Gas-Sensing Properties and Mechanisms of 3D Networks Composed of ZnO Tetrapod Micro-Nano Structures at Room Temperature

• Published in: Materials Vol. 17; no. 1; p. 203
• Main Authors: Hu, Jinjiang, Ma, Hong, Zhou, Yang, Ma, Liyong, Zhao, Shuyin, Shi, Shuzheng, Li, Jirong, Chang, Yongqin
• Format: Journal Article
• Language: English
• Published: Switzerland MDPI AG 30.12.2023; MDPI
• Subjects: 3D networks; Adsorption; Carrier density; Chemical vapor deposition; Ethanol; gas sensor; Gas sensors; gas-sensing mechanisms; Gases; Glass substrates; High temperature environments; Metal oxide semiconductors; micro-nano structures; Morphology; Nanowires; Outdoor air quality; Room temperature; Semiconductors; Sensors; Spectrum analysis; Synergistic effect; Thin films; Van der Waals forces; VOCs; Volatile organic compounds; Zinc oxide; ZnO tetrapod; Japan; China; Beijing China; United States > US; gas sensor; micro-nano structures; room temperature; gas-sensing mechanisms; ZnO tetrapod; 3D networks
• ISSN: 1996-1944; 1996-1944
• DOI: 10.3390/ma17010203

Metal oxide semiconductors (MOSs) hold great promise for electronic devices such as gas sensors. The utilization of ZnO as a conductometric gas sensor material can be traced back to its early stages; however, its application has primarily been limited to high-temperature environments.

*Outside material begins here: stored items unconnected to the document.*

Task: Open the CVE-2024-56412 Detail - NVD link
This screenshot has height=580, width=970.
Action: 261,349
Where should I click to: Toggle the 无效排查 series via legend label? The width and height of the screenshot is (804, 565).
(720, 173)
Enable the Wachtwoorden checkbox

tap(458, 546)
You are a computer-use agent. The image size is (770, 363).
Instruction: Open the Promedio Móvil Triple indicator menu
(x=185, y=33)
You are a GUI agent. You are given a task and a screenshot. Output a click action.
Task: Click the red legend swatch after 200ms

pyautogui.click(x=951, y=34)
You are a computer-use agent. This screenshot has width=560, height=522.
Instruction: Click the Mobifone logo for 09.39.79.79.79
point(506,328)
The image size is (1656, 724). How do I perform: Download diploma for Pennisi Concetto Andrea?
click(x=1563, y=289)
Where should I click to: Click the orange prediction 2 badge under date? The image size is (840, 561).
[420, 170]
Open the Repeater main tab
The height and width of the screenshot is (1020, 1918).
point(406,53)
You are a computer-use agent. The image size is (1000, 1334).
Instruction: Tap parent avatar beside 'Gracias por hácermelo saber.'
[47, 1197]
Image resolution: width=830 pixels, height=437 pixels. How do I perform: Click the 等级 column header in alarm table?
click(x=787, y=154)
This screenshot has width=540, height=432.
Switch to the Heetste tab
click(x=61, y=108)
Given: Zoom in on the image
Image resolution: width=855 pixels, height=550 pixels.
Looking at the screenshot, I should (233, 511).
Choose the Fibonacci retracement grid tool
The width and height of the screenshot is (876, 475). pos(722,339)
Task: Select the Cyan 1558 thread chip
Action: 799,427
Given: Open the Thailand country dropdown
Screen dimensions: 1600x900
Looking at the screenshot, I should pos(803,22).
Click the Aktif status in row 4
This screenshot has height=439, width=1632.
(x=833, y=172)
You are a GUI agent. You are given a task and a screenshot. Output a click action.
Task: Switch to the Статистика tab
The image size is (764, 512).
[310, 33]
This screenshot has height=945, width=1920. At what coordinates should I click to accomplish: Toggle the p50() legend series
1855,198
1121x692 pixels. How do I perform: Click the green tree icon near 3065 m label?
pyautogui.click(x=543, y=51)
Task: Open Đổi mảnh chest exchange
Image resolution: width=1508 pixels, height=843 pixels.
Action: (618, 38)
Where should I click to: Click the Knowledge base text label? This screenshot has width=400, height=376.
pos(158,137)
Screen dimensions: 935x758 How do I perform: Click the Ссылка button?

A gas sensor based on highly porous and interconnected 3D networks of ZnO tetrapod (ZnO-T) micro-nano structures was fabricated via an easy chemical vapor deposition (CVD) method. Homemade instruments were utilized to evaluate the gas-sensing of the sample at room temperature. It exhibited good gas-sensing at room temperature, particularly with a response of up to 338.80% toward 1600 ppm ethanol, while also demonstrating remarkable repeatability, stability, and selectivity. Moreover, the unique gas-sensing properties of ZnO-T at room temperature can be reasonably explained by considering the effect of van der Waals forces in physical adsorption and the synergistic effect of carrier concentration and mobility. The aforementioned statement presents an opportunity for the advancement of gas sensors utilizing ZnO at room temperature.